When the same thing happened with Travis’ interview of Trump the “error” was fixed within hours of their notifying Meta.

“Interestingly, no such ‘errors’ seem to occur for YouTube links that direct users to interviews with Kamala Harris. As a test, we tried posting Harris’ recent sit down with ‘Call Her Daddy’ and Charlamagne tha God on Facebook. No problems,” added Burack.

The outlet concluded that the “errors” were “specifically targeted” at their coverage of the GOP leader as other YouTube videos of the president from recent weeks were readily shared on Facebook.

Not long after the Biden-Harris administration had begun, Travis testified before Congress in March 2021 that Facebook had “cut the reach of our articles by 70 percent” after he’d interviewed Trump on Aug. 11, 2020.

“The day after that interview, Facebook tanked our traffic,” a move he argued, “cost my company hundreds of thousands of dollars.”

Meanwhile, a decision was reported on Wednesday that Meta’s Oversight Board had overturned a ban from Facebook that had kept users from sharing a meme that replaced Harris and Minnesota Gov. Tim Walz’s faces with those of actors Jim Carrey and Jeff Daniels on a poster for the film “Dumb and Dumber.”

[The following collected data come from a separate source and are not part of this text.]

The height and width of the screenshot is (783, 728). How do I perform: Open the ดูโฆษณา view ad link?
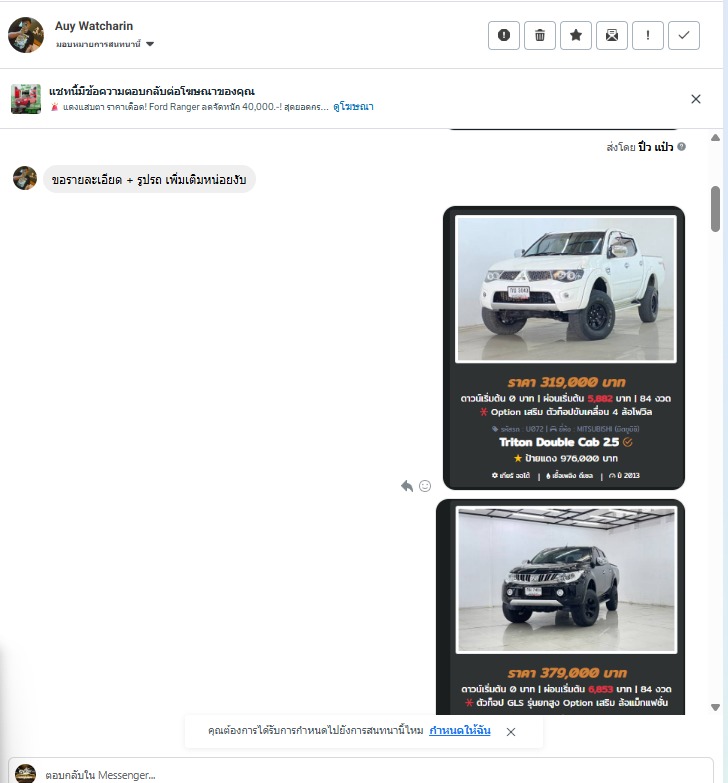click(353, 107)
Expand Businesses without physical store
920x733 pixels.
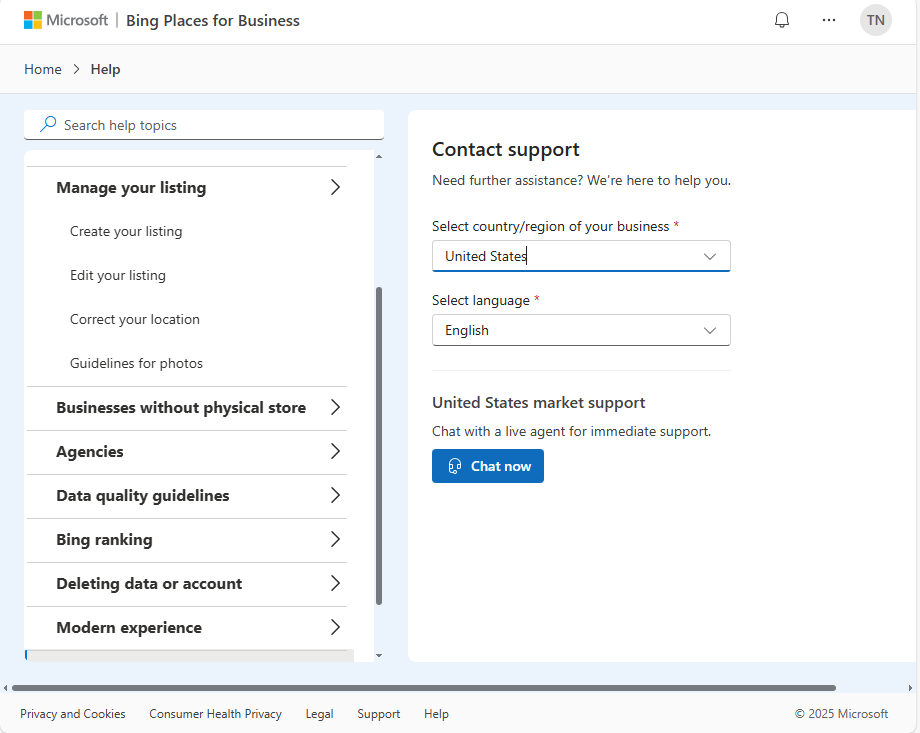coord(335,407)
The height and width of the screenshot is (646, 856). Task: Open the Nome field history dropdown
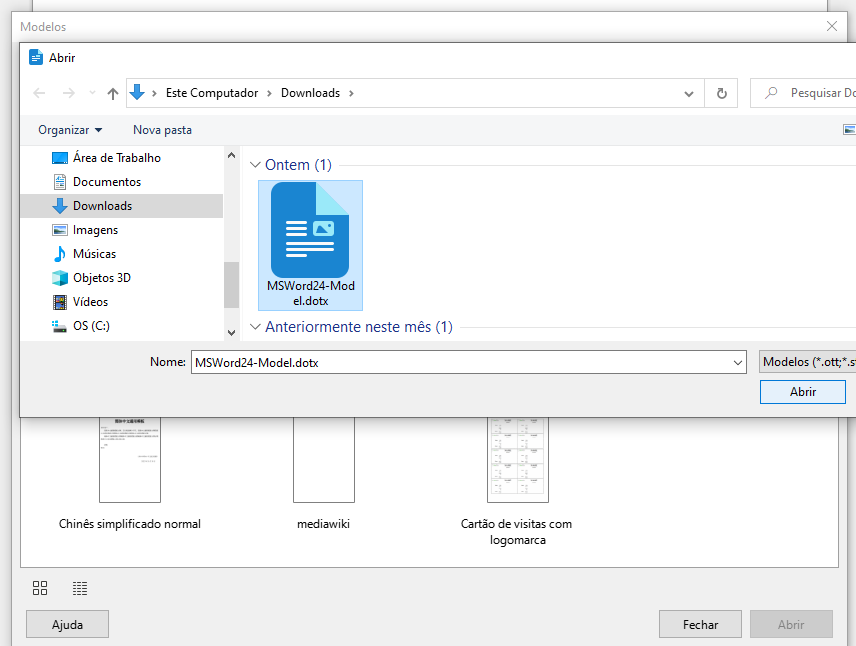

On the laptop story in 2020, Zuckerberg said, “We’ve changed our policies and processes to make sure this doesn’t happen again — for instance, we no longer demote things in the U.S. while waiting for the fact-checkers.”

In the meantime, Outkick called on the CEO to intervene, investigate, and report to America what he discovered while Burack wrote, “Politically motivated censorship of election content is dangerous. It’s totalitarian. Literally. As any history buff would attest, censorship is the most vital tool of totalitarianism. A voter’s ability to properly educate themselves ahead of an election is severely weakened when the people in charge of the country’s most influential tech companies purposely limit the visibility of factual information, to the detriment of only one political party.”

Users on X agreed with the danger and were suspicious of the claim that the failed link was little more than an error.